We drove fast yesterday. In the morning we still idled away time beside the lake. A pair of Berber shepherd with their flocks passed us by. In Berber culture the woman can look after the sheep. Anika went over to them to see if she could stroke a lamb. Not understanding Anika, but feeling a mothers instinct, the lady bent and rested Anika on her knee whilst stroking her back, gurggling away in a strange tongue. The Berber ladies are renowned for their bright clothes as well as forward (no-Islamic) approach to men. Of these two one had a blue baseball cap, crimson wooly jumper, green scarf, flowing dark blue ankle length skirt. The other wore a brown wide brimmed hat, red jumper sporting a blue scarf and flowing skirt of various shades of yellow. They really stand out in landscape.
The Atlas is stunning in spring. Everywhere wild flower pushes up its tiny head, between rocks, on impossible slopes, in river beds. The valley floors are carpeted in young green wheat. It is a time of intense life whilst the snow melt waters last. The soil, a rich terracota, is scant on these rocky mountian sides, too steep for adequate terracing. The waters flash downwards, like a mighty sculptor, carving deep incisions into the landscape.
We pass tiny villages nestled in the mountain sides, south facing, sheltered from the winds. Still the cold must be brutal at the height of winter. There are few trees left for firewood, though we did pass one large charcoal makers, which gave of a wonderfully winter smell of burning logs.
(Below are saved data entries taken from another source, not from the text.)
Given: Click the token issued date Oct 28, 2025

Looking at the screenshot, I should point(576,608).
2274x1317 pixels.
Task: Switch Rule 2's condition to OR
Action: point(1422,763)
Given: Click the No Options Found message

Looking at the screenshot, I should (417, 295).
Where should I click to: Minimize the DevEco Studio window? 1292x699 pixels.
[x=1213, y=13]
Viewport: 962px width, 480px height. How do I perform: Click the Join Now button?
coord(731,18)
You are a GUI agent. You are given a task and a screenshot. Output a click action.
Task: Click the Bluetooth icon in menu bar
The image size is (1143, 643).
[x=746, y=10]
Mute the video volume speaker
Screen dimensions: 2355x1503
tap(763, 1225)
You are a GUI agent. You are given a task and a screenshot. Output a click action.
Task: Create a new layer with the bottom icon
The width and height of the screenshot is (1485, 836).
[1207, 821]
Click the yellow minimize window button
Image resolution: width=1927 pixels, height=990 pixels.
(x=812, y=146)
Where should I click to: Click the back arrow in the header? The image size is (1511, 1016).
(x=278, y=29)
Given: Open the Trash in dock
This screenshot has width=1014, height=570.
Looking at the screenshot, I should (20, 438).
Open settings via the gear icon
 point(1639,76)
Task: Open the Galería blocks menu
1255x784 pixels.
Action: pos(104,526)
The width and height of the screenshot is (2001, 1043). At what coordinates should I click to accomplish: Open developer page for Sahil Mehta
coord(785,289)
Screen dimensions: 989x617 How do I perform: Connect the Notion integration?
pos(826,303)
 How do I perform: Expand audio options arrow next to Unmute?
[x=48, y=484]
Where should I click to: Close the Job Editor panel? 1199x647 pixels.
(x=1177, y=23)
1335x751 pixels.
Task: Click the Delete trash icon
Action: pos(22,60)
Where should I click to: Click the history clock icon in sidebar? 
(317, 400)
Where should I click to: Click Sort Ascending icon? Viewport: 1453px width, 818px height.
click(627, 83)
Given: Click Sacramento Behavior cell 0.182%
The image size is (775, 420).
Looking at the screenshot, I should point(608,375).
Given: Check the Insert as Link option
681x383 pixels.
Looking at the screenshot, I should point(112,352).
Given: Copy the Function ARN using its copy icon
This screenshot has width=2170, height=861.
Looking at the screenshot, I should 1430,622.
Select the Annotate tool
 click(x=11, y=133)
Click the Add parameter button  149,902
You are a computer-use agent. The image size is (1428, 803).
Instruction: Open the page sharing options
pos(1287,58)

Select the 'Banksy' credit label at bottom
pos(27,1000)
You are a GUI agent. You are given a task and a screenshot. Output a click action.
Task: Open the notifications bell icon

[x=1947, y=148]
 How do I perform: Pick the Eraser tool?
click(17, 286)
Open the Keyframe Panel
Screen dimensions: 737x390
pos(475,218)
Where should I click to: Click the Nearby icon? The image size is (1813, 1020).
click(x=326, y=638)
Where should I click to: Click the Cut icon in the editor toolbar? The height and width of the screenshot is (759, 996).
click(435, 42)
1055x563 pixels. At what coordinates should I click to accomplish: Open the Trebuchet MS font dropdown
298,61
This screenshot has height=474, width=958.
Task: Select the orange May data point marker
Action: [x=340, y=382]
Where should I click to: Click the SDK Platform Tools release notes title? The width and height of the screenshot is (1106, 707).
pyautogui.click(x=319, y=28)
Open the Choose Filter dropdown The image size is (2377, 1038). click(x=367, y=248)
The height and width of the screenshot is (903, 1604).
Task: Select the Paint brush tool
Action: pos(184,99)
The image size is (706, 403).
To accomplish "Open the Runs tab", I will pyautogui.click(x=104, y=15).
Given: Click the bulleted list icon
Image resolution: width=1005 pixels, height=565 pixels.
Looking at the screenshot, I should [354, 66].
Passing down the mountains on the north side we enter the plains on which sits Marrakech. This large city is unmissable as the road goes right through it. That said we did not stop to visit. I have been before. Whilst many despair of the tourist capital I have fond memories of exploring its large medina, red palace, museums, art galleries. But for us, arriving at 3pm, hungry and tired, with a dog and large truck, is not the best way to start our introductions to this city. I promise myself to bring the family back, fly in and spend a week in a riad. A riad is a traditional Moroccan building built around a central courtyard so that all the rooms/balconies look inwards. The courtyard usually has a fountain to keep it cool in the summer, perhaps some trees, orange which has a delicious smell as it blossoms. Their roofs are terraced providing a secret a view onto the city with its myriad of mosque spires.
We are aiming for Demnate. So we past by the city continuing along the N8 – route for Fes, turning onto the R210 for Denmate, pulling off the road onto a tiny tarmac lane just after Sidi Rahhal. I throw a chicken in the oven and we take in the views as it roasts. We are on a grassy hill amongst a sea of hills that rise steadily to the snow capped mountains. Below us is the plain beyond which is another smaller range of mountains. It is all very beautiful.